### Excerpted passage

— begin —

Here's some more "in-action" pictures from recent days.










































I burned through 17 gallons of fuel that day in 8 hours. I did several large blow-overs and had the engine loaded down pretty good digging in that dirt.


----------



## gr8scott72

From today:







Bird's eye view. Got to grind from the kids playhouse. 










It's SOOO dusty right now. I guess tomorrow is bath, grease, and change out teeth day for Babe.


----------



## stihl sawing

An awesome machine, In the one pic it looks as if there was tornado damage.


----------



## gr8scott72

stihl sawing said:


> An awesome machine, In the one pic it looks as if there was tornado damage.



The last 4 days of grinding have all been from a tornado we had about 2.5 months ago. Still lots of damage around. I went door knocking and picked up about 10 hours of work.

edit: Every picture on here is from tornado damage.


----------



## Mowingman

Now that was a big stump. We don't see many like that around here.
Believe it or not, I actually did one about that size with my 1625 Rayco. It took me almost 7 hours. I bet your diesel did that one a lot quicker.
Jeff


----------



## stihl sawing

About how long does it take to grind a stump like the one in the pic.


----------



## stihl sawing

Dang, Just noticed your grinding up the root ball and all.

— end —

### Source material
— begin —

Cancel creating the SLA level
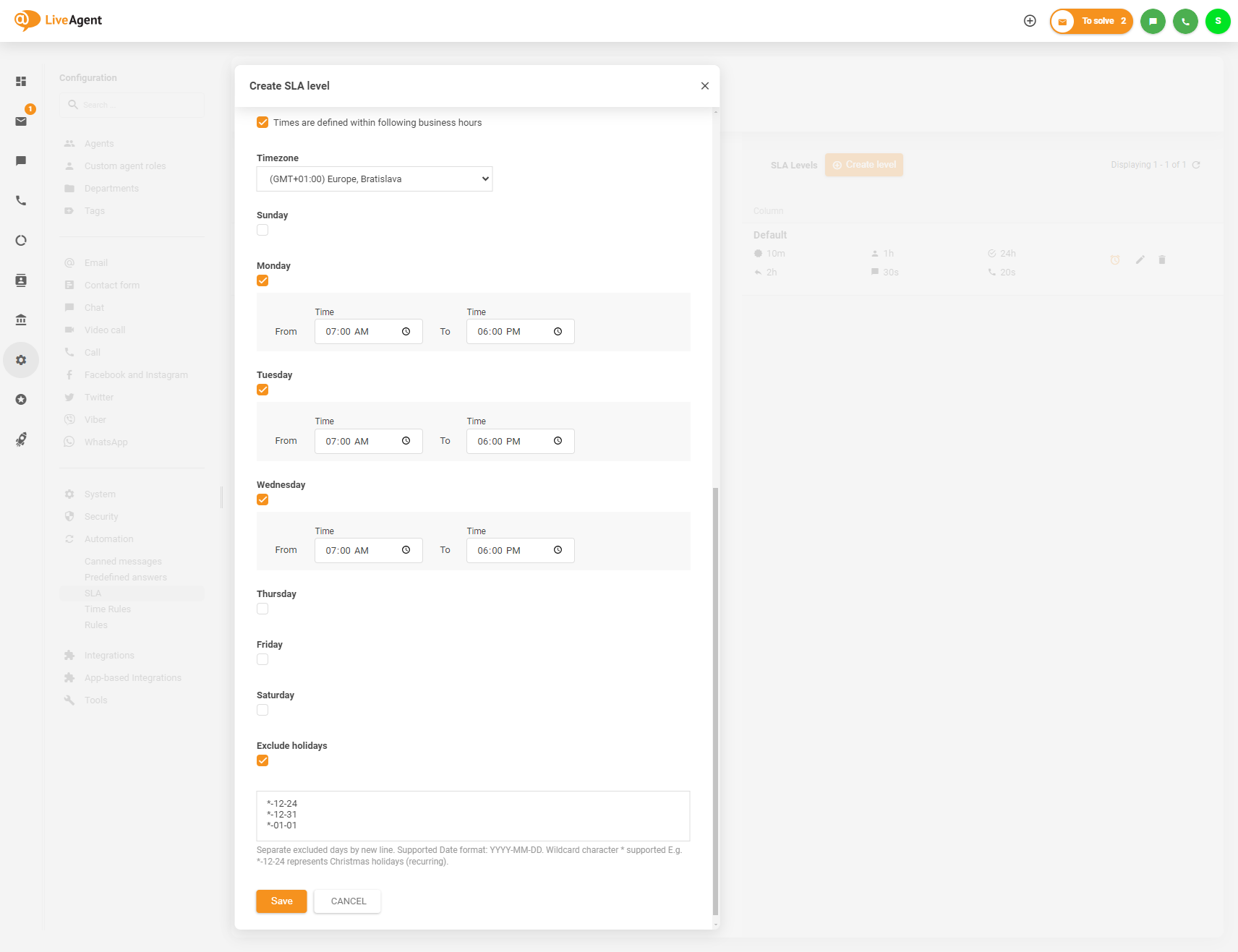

— end —

### Your tasks
[1] In the stump grinding thread, what reason is given for burning through 17 gallons of fuel in 8 hours? Answer in one to three sentences.
[2] Please give the stump grinding thread again from "Now that was" to "in the pic.", substituting "grinder" for "diesel".
[3] According to the stump grinding thread, how many hours of work did the poster pick up by going door knocking?

### Solutions per task
[1] The poster did several large blow-overs that day. The engine was also loaded down heavily while digging in the dirt.

[2]
Now that was a big stump. We don't see many like that around here.
Believe it or not, I actually did one about that size with my 1625 Rayco. It took me almost 7 hours. I bet your grinder did that one a lot quicker.
Jeff


----------



## stihl sawing

About how long does it take to grind a stump like the one in the pic.

[3] About 10 hours.